Software and hardware annotations 2007 December

This document contains only my personal opinions and calls of judgement, and where any comment is made as to the quality of anybody's work, the comment is an opinion, in my judgement.

[file this blog page at: digg del.icio.us Technorati]

I have a backlog of draft blog entries, and the following are just some random quick notes.

071223 Sun BCM5752 jumbo frames work only in output

I have been doing some transfer rate tests among hosts with Broadcom BCM5752 or BCM5708 (tg3 Linux driver), Intel 82541PI (e1000 Linux driver), Realtek RTL-8169 (r8169 linux driver) chipsets (more details on these tests sometime later).
During these I have been quite confused by the behaviour of the Broadcom BCM5752 with jumbo frames, until I discovered that officially it does not allow them, but in practice supports them in transmission only. In addition the RTL-8169 supports jumbo frames but only up to 7000B instead of the more common 9000B.
Anyhow the BCM5752 has various form of network processing offloading, including TCP segmentation offloading, which means that it can handle small frames on the wire fairly efficiently, while the RTL-8169 does not, so jumbo frame support is rather more useful for it.
Also, to take advantage of the ability of the BCM5752 to transmit but not receive jumbo frames is easy: change the relevant routes to have with an MTU value higher than 1500, but set or leave the advertised MSS value under 1500 (minus 40 for the header), for example (the advmss 1460 part is redundant) instead of issuing

ifconfig eth0 mtu 9000

which is not valid, this would work:

ip route change 192.168.1.0/24 dev eth0 mtu 9000 advmss 1460
ip route change default via 192.168.1.1 dev eth0 mtu 9000 advmss 1460

As in the example above each route via the interface associated with the BCM5752 chip must be changed, if opportune.

071215 Sat Network accelerators run Linux

I have read some reviews about the Killer NIC game network accelerator which is quite a remarkable network card for a number of reasons. One is that it is quite expensive, and the other is that it reduces the network latency of MS-Windows games by offloading network processing to a card with a Linux kernel on it (and some sort of Freescale CPU and 64MB of RAM). In some reviews it is reported as actually lowering latency, but this is not a large or as uniform effect. Anyhow Cavium" have released some general purpose network accelerator product based on their previously mentioned Octeon multi-CPU chip. A bit pricey as they seem to cost about the same or more as low latency 10gb/s cards.

071215 Sat 2.5" hard disks differences

My impression is that there are very few commodities, as often even very similar products have important differences, which may or not matter to everybody, but matter to someone. One of the latest illustrations are large differences among 2.5" hard disc drives as to seequential small block performance, which is quite useful to have. The other tests also show remarkable differences (around 25%), and in different ways, as different onboard firmware reacts differently to different usage patterns. For example multithreaded reading and writing shows differences in performance of four times between fastest and slowest.

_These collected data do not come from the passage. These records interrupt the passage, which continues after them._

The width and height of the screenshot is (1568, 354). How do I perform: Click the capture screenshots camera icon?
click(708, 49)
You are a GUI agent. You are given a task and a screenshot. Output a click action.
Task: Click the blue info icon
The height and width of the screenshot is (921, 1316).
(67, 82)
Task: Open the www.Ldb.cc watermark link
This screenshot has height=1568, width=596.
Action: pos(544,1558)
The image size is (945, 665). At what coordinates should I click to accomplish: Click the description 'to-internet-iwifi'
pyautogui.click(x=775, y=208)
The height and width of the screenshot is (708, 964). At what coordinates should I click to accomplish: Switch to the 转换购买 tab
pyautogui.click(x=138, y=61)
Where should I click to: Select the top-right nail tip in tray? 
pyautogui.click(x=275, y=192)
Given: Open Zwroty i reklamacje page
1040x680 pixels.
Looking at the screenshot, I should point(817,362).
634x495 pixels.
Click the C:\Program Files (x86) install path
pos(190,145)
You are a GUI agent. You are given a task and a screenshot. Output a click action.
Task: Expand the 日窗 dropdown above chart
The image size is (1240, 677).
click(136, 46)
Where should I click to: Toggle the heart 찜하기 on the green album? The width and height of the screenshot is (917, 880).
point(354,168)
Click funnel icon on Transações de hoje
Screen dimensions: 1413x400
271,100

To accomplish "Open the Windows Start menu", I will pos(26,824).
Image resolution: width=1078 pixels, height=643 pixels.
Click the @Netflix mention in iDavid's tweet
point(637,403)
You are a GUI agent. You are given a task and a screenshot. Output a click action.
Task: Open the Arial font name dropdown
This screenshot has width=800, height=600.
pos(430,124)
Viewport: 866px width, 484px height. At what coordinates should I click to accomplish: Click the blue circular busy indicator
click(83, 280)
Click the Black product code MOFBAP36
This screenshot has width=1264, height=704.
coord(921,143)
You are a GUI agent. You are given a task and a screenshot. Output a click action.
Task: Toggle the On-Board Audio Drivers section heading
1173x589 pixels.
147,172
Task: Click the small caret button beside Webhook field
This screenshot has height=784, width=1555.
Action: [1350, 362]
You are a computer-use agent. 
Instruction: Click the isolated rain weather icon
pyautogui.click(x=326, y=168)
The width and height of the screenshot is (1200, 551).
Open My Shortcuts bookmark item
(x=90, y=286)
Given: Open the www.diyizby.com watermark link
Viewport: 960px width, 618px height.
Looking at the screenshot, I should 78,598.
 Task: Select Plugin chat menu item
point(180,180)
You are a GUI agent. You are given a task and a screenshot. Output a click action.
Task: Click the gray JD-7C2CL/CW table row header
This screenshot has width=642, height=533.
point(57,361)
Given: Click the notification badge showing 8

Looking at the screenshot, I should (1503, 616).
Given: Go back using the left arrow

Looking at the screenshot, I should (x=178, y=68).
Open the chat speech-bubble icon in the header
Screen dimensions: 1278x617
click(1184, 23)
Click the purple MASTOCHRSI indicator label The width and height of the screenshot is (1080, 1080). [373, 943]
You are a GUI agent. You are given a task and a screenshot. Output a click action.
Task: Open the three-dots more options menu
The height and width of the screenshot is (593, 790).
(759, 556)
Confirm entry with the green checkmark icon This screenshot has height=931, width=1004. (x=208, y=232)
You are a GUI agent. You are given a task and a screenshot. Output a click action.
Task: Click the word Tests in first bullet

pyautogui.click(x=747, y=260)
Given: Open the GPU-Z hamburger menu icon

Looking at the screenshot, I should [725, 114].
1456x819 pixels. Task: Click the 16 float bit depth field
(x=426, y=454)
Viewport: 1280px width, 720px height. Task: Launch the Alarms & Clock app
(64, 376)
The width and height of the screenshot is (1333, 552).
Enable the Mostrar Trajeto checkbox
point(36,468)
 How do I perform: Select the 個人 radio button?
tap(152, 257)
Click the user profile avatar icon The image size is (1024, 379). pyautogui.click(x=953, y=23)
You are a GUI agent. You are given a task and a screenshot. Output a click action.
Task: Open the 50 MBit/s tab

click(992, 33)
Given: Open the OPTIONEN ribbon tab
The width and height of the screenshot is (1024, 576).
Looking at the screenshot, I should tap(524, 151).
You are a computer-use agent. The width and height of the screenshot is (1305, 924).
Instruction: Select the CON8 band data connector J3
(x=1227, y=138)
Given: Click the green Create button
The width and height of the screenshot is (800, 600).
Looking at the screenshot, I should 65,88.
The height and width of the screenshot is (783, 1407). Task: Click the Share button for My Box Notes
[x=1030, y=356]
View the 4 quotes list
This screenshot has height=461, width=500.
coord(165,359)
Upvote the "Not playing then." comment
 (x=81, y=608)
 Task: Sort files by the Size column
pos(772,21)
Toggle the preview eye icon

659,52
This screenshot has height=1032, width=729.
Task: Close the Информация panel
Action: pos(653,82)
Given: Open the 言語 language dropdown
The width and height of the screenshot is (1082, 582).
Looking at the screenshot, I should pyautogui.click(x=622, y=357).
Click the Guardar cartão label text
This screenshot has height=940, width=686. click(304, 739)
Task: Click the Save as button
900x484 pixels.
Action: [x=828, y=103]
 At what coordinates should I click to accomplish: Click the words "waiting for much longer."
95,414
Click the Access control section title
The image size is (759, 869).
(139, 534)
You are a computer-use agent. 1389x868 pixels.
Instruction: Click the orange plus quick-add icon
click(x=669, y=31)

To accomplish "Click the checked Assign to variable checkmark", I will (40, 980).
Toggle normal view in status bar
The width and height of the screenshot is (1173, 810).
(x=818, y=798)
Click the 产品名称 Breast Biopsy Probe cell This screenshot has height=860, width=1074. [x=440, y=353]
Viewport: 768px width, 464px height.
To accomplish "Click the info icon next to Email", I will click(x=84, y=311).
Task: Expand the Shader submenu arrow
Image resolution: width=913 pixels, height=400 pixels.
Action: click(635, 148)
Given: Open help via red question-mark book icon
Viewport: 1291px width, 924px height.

071210 Mon Much better read latency with AMD's HyperTransport

From an interesting review of the new AMD X2 5500 there are some impressive numbers about memory latency differences between current AMD and Intel CPUs. Latency in main RAM still matters, especially for systems with smaller caches, and less so the larger the cache. As to this Intel has the lead, thanks to their superior capital base that enables investing in better process technology which results in more onchip cache, and Intel are clearly driving the memory market towards memory with high latencies and high bandwidths, which is the combination that best feeds the large caches of their CPU chips via their high latency memory buses.
SDR memory had latencies of a few cycles, DDR of half a dozen cycles, DDR2 of a dozen cycles, and now DDR3 of a couple dozen cycles. A little known detail is tha the intrinsic speed of a memory cell has improved very little over the past decade or two (a mere doubling, from around 100MHz to 200MHz), and all transfer rate increases have come from higher degrees of pipelining and parallelism at the integrated circuit level. Unfortunately pipelining and parallelism only work well in the aggregate, as they involve those ever higher latencies already mentioned, especially noticeable for random accesses to memory.
Intel seem to be driving RAM to become what used to be called bulk store in the mainframe era, a cheap vast repository of seldom used data that can be recalled to main memory faster than from disk. The level 2 cache is the new main memory. In other words, RAM is no longer meant to be that random access, and is meant to be a commodity, where the performance and value reside in the onchip memory. It is no coincidence that Intel has exited the RAM market long ago, and have invested massive capital in processes that allow ever greater amounts of onchip memory.